При установке 1С:Предприятие 8 возникает сообщение об ошибке: Windows Sockets - 11004(0х00002AFC). Затребованное имя допустимо и оно найдено в базе данных, но для имени отсутствуют связанные с ним данные, которые разрешены для него. Что делать с этой проблемой?

Ответ 1с:

Ошибка 11004 показывает, что указанному имени сервера в DNS нет соответствующей записи типа A, которая определяет его IP адрес.
- как задано имя сервера 1С:Предприятия при регистрации ИБ на клиентском приложении?
- выполняется ли ping по этому имени и определяется ли IP адрес?
- совпадает ли IP адрес с тем, который выдает ping из того же домена?
- попробуйте имя сервера внести в файл hosts на проблемном компьютере, указав ему IP адрес, выраваемый ping-ом с компьютера, на котором 1С:Предприятие стартует нормально.

----------


## voln

П-о-м-о-г-и-т-е !!!!

---------- Post added at 20:19 ---------- Previous post was at 19:50 ----------

Спасибо за ответ!
Имя сервера внес в файл hosts на проблемном компьютере, указав ему IP адрес, выдаваемый ping-ом с компьютера, на котором 1С:Предприятие стартует нормально.
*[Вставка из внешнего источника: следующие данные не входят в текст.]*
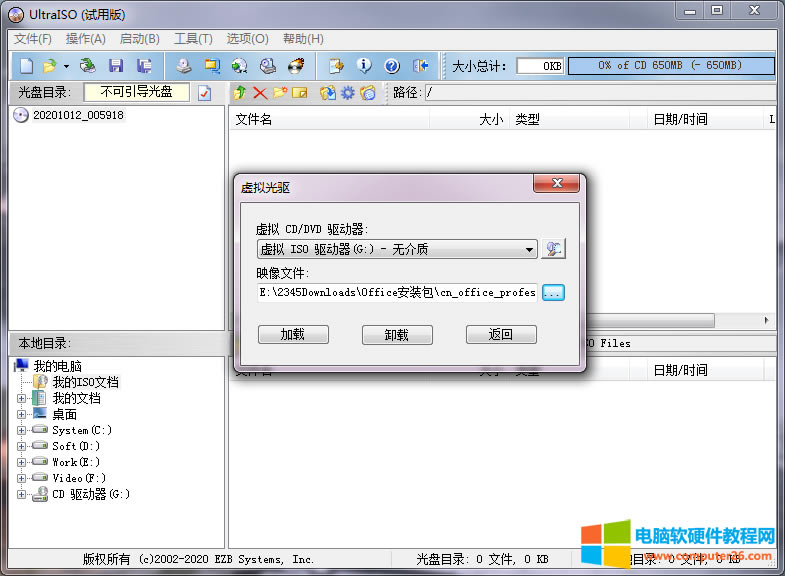785x576 pixels.
Task: Open the 工具(T) menu
Action: [x=193, y=38]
Сообщение об ошибке поменялось на:

Ошибка при выполнении операции с иформационной базой.
server_addr=tcp://CMV_SERVER:1562 descr=Ошибка сетевого доступа к серверу
[Windows Sockets - 1060(0x0000274C)Попытка  установить соединение была безуспешной т.к. от другого компьютера за требуемое впемя 
не получен нужный откликб иили было разорвано уже установленное соединение из-зи неверного отклика уже подключенного компьютераЪ
line=548 file=\DataExchangeTcpClientlmpl.cpp

---------- Post added at 20:22 ---------- Previous post was at 20:19 ----------

[Windows Sockets - 10060

----------


## lsd_777

брандмауэр (фаервол) отключи на сервере и клиенте, ну или порты настрой, похоже на это!

----------